4.3.5 Vena Cava Filter

The vena cava is a large vein that carries the deoxygenated blood to the heart. The human body has two venae cavae: the superior vena cava that carries the blood from head and upper body and the inferior vena cava that carries blood from the lower body. Clot formed in these veins could travel to various locations and may cause fatal complications in the brain or lungs with the clots or fragmentation from clots (i.e., clot embolization) [68]. Due to the device’s large deployed diameter, it is always challenging to deploy endovascular devices [69]. However, these filter devices can be easily collapsed in low temperature region (i.e., martensite phase) by cooling, then, the filters recovers its original shape in the higher temperature (i.e., austenite phase) such as human body temperature, which is called shape memory effect of nitinol material.

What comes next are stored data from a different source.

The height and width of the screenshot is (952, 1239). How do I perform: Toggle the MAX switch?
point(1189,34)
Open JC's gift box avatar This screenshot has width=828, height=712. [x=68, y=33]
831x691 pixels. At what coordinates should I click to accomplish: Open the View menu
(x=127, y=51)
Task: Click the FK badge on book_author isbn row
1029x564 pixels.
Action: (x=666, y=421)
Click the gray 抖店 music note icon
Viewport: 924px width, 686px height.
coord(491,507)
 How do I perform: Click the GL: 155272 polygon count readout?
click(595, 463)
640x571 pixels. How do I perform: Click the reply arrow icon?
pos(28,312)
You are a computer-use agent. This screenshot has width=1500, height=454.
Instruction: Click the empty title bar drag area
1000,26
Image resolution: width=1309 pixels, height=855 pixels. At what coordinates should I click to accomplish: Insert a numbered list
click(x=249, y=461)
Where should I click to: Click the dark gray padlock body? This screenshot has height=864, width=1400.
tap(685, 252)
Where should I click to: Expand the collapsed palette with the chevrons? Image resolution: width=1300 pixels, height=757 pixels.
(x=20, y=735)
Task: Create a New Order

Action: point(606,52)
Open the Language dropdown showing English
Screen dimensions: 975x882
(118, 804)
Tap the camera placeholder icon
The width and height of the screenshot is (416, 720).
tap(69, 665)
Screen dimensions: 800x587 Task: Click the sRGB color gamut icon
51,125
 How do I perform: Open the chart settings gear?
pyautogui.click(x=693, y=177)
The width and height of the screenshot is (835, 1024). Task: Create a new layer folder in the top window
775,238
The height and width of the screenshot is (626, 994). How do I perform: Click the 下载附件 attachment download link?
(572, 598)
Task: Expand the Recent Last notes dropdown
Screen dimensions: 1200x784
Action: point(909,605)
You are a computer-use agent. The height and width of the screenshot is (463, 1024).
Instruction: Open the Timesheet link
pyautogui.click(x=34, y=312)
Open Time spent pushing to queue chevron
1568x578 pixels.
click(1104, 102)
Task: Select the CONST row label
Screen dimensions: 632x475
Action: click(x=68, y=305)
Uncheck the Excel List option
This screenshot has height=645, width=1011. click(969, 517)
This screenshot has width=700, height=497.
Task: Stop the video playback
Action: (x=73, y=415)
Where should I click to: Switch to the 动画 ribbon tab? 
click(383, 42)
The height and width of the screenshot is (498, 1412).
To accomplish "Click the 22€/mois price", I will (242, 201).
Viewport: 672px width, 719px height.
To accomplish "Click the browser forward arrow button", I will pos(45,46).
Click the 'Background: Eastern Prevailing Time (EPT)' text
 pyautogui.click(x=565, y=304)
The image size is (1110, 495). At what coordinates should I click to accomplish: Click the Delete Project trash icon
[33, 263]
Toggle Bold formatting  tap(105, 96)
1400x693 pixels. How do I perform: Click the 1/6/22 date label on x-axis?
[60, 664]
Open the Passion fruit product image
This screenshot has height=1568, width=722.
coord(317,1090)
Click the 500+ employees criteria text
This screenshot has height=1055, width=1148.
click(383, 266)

The first nitinol filter was presented by M. Simon in 1977. Shape memory effect of nitinol was used to make the filter recover its predefined configuration, when the filter is heated by body temperature upon implanting. Figure 4.14a shows the filter inside the body, with full recovery and good positioning [70]. The test results for vena cava demonstrate the capability of IVC filter to collect the blood clots [68, 71, 72]. More recently, new filter devices have been introduced. Figure 4.14b shows the commercially available Optease vena cava filter (Cordis), which is used as a temporary filter. The filter consists of six diamond-shaped laser-cut nitinol struts. The filter contains a self-centering portion and the upper hook for easy retrieval of the filter. Another commercial nitinol filter is Denali vena cava filter (Bard, Fig. 4.14c). The filter consists of 12 laser-cut nitinol appendages, which can be used for temporary or permanent placement of the device.

Fig. 4.14
figure 14

(a) Abdominal plain film. The Simon nitinol filter is well positioned in the inferior vena cava. (Reprint with the permission from [70]). (b) Optease vena cava filter (Cordis). (Reprint with the permission of [73]). (c) Denali vena cava filter (Bard). (Reprint with the permission of [73])

4.4 Summary

Many endovascular devices, which are commercially available and under research, take advantage of the mechanical and biological properties of nitinol for the treatment of various physiological problems. Both shape memory alloy and superelastic properties are utilized to achieve the capability of delivery of the endovascular devices with minimum invasive techniques, and self-expanding performance. Manufacturing processes influence thermomechanical behaviors of nitinol, hence should be carefully selected for various devices. Nitinol alloy have been applied for various endovascular devices, including guidewires, stents, percutaneous heart valves, filters, and occluders, demonstrating excellent performance in terms of hemocompatibility, surface properties, and mechanical reliability. Many nitinol endovascular devices are currently under research; therefore, these could be used in the future for better clinical outcomes, helping patients who have vascular diseases or injuries.